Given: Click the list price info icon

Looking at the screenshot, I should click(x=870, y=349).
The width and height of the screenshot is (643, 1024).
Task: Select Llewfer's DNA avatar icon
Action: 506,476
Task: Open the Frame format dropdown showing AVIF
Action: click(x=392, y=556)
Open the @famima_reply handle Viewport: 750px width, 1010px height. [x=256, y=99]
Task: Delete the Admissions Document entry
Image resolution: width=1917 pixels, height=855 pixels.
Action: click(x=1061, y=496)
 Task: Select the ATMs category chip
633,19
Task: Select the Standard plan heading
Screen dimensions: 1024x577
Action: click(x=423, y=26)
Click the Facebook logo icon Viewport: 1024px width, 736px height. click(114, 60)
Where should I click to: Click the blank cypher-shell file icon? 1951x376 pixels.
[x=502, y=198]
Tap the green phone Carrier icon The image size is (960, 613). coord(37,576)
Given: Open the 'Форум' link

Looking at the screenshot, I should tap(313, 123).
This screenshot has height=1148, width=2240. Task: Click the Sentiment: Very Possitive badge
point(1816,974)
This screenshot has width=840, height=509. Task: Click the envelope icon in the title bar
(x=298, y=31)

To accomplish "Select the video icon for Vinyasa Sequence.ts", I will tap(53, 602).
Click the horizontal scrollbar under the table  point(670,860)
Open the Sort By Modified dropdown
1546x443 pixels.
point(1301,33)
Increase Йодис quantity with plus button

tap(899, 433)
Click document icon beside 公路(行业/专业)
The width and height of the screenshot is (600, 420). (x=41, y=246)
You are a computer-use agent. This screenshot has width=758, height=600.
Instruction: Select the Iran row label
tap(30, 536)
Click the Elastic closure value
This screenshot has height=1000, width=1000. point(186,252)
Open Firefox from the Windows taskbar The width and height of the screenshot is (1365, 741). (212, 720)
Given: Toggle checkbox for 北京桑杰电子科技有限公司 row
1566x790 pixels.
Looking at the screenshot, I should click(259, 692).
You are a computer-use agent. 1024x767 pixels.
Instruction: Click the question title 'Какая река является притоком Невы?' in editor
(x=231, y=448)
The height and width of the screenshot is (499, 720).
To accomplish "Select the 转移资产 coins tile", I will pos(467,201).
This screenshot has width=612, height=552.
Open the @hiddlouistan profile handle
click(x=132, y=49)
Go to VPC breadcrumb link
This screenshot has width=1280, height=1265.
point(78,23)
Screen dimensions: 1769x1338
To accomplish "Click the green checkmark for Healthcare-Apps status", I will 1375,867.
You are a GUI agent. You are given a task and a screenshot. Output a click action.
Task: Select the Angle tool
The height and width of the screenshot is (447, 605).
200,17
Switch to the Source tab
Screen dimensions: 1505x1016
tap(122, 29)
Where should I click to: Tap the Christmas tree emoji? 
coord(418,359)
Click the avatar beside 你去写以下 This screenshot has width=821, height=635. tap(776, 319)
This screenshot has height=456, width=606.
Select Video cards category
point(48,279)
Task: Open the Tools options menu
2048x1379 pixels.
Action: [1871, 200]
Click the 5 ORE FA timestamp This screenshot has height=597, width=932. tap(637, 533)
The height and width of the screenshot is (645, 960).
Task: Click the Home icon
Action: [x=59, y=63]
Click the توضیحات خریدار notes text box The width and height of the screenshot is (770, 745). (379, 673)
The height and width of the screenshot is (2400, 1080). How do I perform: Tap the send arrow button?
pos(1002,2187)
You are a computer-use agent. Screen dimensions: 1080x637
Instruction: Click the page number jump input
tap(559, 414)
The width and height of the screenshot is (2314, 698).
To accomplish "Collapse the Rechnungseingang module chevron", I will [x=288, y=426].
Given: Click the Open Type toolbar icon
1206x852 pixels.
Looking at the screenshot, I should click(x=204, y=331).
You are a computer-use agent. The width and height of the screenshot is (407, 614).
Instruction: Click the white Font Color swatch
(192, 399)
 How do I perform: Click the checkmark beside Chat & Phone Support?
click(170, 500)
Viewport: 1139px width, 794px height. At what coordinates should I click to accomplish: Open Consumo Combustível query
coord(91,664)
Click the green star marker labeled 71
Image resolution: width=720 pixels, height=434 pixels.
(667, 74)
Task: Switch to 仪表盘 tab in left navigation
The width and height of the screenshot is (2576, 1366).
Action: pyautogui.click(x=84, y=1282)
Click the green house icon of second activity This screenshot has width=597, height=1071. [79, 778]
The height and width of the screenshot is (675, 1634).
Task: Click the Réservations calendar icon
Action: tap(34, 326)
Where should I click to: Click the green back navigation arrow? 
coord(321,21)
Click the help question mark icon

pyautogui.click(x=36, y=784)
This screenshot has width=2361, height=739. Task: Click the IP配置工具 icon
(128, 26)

*****

• HOW TO COMPLETE THIS TASK:
Please make an exact copy of the lines above from the line with "Click the avatar" through the line with "The width and height of the screenshot is (2314, 698).", both ends included.

• THE COMPLETED TASK:
Click the avatar beside 你去写以下 This screenshot has width=821, height=635. tap(776, 319)
This screenshot has height=456, width=606.
Select Video cards category
point(48,279)
Task: Open the Tools options menu
2048x1379 pixels.
Action: [1871, 200]
Click the 5 ORE FA timestamp This screenshot has height=597, width=932. tap(637, 533)
The height and width of the screenshot is (645, 960).
Task: Click the Home icon
Action: [x=59, y=63]
Click the توضیحات خریدار notes text box The width and height of the screenshot is (770, 745). (379, 673)
The height and width of the screenshot is (2400, 1080). How do I perform: Tap the send arrow button?
pos(1002,2187)
You are a computer-use agent. Screen dimensions: 1080x637
Instruction: Click the page number jump input
tap(559, 414)
The width and height of the screenshot is (2314, 698).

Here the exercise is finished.